-------- Passage provided --------
Token Usage & Analytics — Overview¶
Audience: Business stakeholders, product owners, analysts, new team members.
What This Module Does¶
Every time Swisper calls an LLM — whether to classify an intent, generate a response, extract facts, or embed a document — tokens are consumed. The Token Usage & Analytics module tracks this consumption at a granular level, attributing it to specific graph nodes, users, and conversations. This enables cost monitoring, per-user usage reporting, and identification of which parts of the pipeline consume the most tokens.
The system works in two phases:
- During a request — Token counts are accumulated in a Redis hash, updated after each LLM call. This avoids database writes during the critical path.
- After the request — The accumulated data is flushed to PostgreSQL and the Redis key is deleted. PostgreSQL serves as the permanent store for analytics queries.
Who It Serves¶
| Persona | Need |
|---|---|
| Platform administrators | Monitoring total LLM spend, identifying high-usage users, and detecting unexpected cost spikes |
| Product owners | Understanding which features (nodes) consume the most tokens to inform optimization priorities |
| Backend developers | Debugging token consumption for specific requests or jobs using the correlation ID |
| Finance | Aggregated usage reports for cost allocation |
Key Capabilities¶
- Per-call recording — Each LLM invocation records: category (
structured_output,streaming,embedding), total tokens, prompt tokens, completion tokens, and the agent/node type that made the call. - Node-type breakdown — A JSONB field stores per-node token usage (e.g., how many tokens
intent_classificationvs.user_interfacevs.fact_extractionconsumed in a single request). - Separate tracking for background jobs — Background jobs (email ingestion, calendar sync, etc.) persist to a separate
background_job_token_usagestable with ajob_typefield andllm_type_breakdown. - Two-tier storage — Redis during the request lifecycle (TTL 1 hour) for fast incremental updates; PostgreSQL for permanent storage and analytics queries.
-------- Extracted information --------
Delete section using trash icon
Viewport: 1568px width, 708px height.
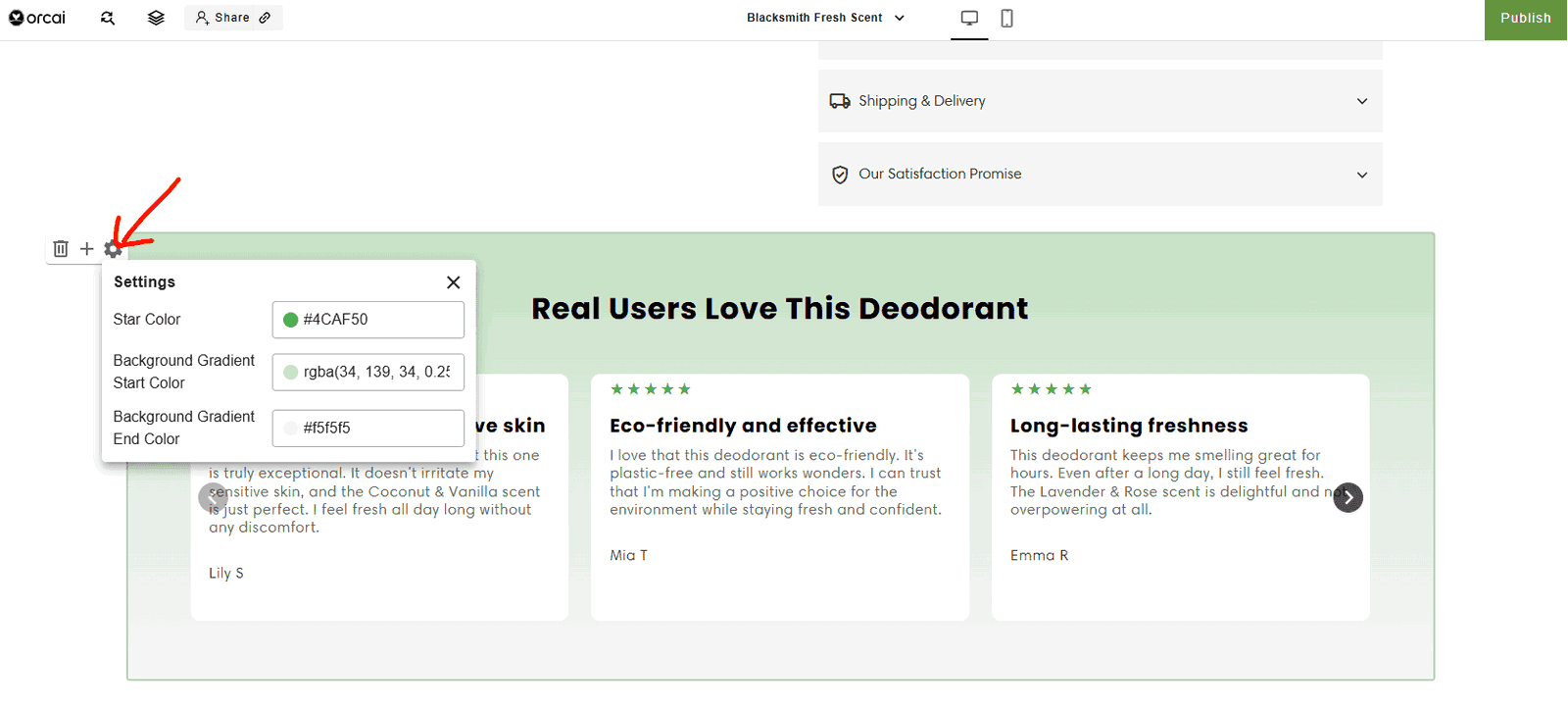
--------
-------- Extracted information --------
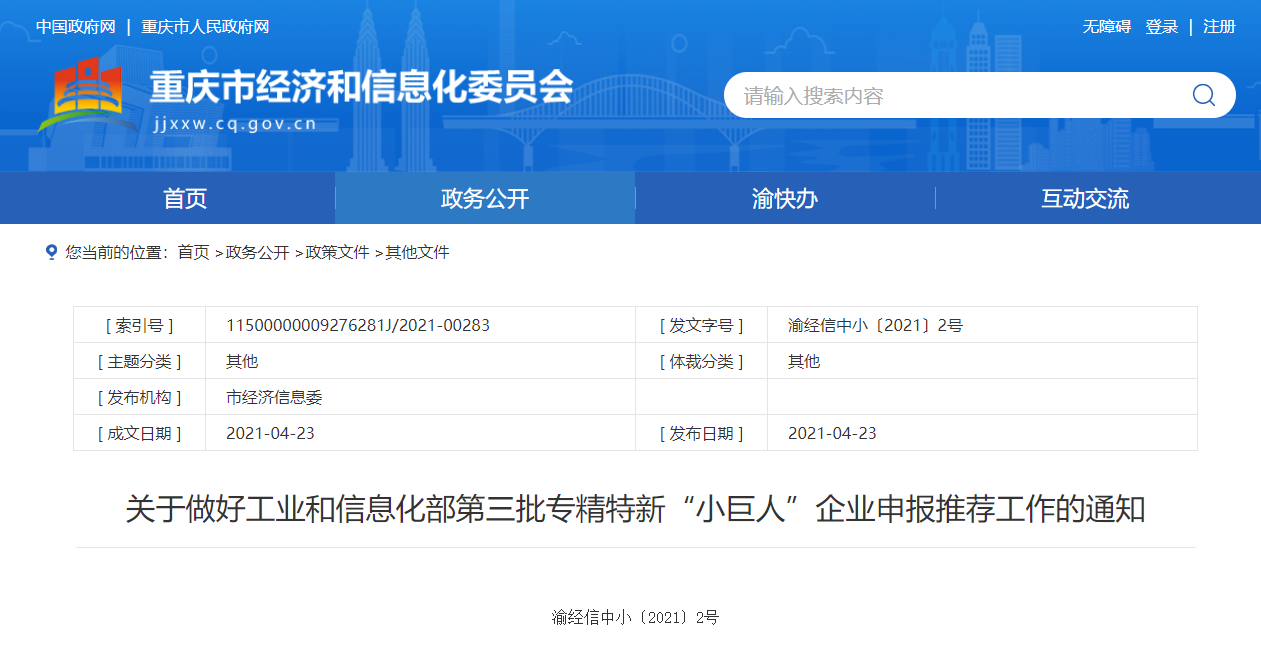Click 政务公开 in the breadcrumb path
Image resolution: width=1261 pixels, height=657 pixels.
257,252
--------
» What this exercise asks:
A. Name every persona listed in the "Who It Serves" table of the token usage overview.
B. Render this sentence from the token usage overview in Spanish: "PostgreSQL serves as the permanent store for analytics queries."
C. Pick up the token usage overview after its final sentence and extend it.
The listing plays no part in the work here.

» Task results:
A.
- Platform administrators
- Product owners
- Backend developers
- Finance

B. PostgreSQL funciona como el almacenamiento permanente para las consultas de análisis.

C.
- Admin analytics API — Six endpoints under
/api/v1/analytics/provide per-user summaries, paginated user lists, and aggregated breakdowns by node type and LLM type. All endpoints are superuser-only. - JSONB aggregations — Analytics queries use PostgreSQL JSONB functions to aggregate token usage across the
node_type_breakdownandllm_type_breakdownfields.
How It Fits in the Platform¶
- LLM Adapter —
SwisperLLMAdapterand legacyTokenTrackingLLMAdaptercallrecord_llm_usage()after every LLM invocation (structured output, streaming, embedding). - Session Init —
session_initnode callsinitialize_tracking()to create the Redis hash at the start of each conversation turn. - Streaming — The streaming response handler calls
persist_to_postgres()after the final chunk is sent, flushing Redis data to PostgreSQL. - Background Jobs —
ingest_emails_jobandingest_calendar_events_jobinitialize tracking per user and callpersist_background_job_to_postgres()on completion. - Rate Limiting — The token rate limiter queries the
token_usagesandbackground_job_token_usagestables to enforce per-user token limits over a sliding window.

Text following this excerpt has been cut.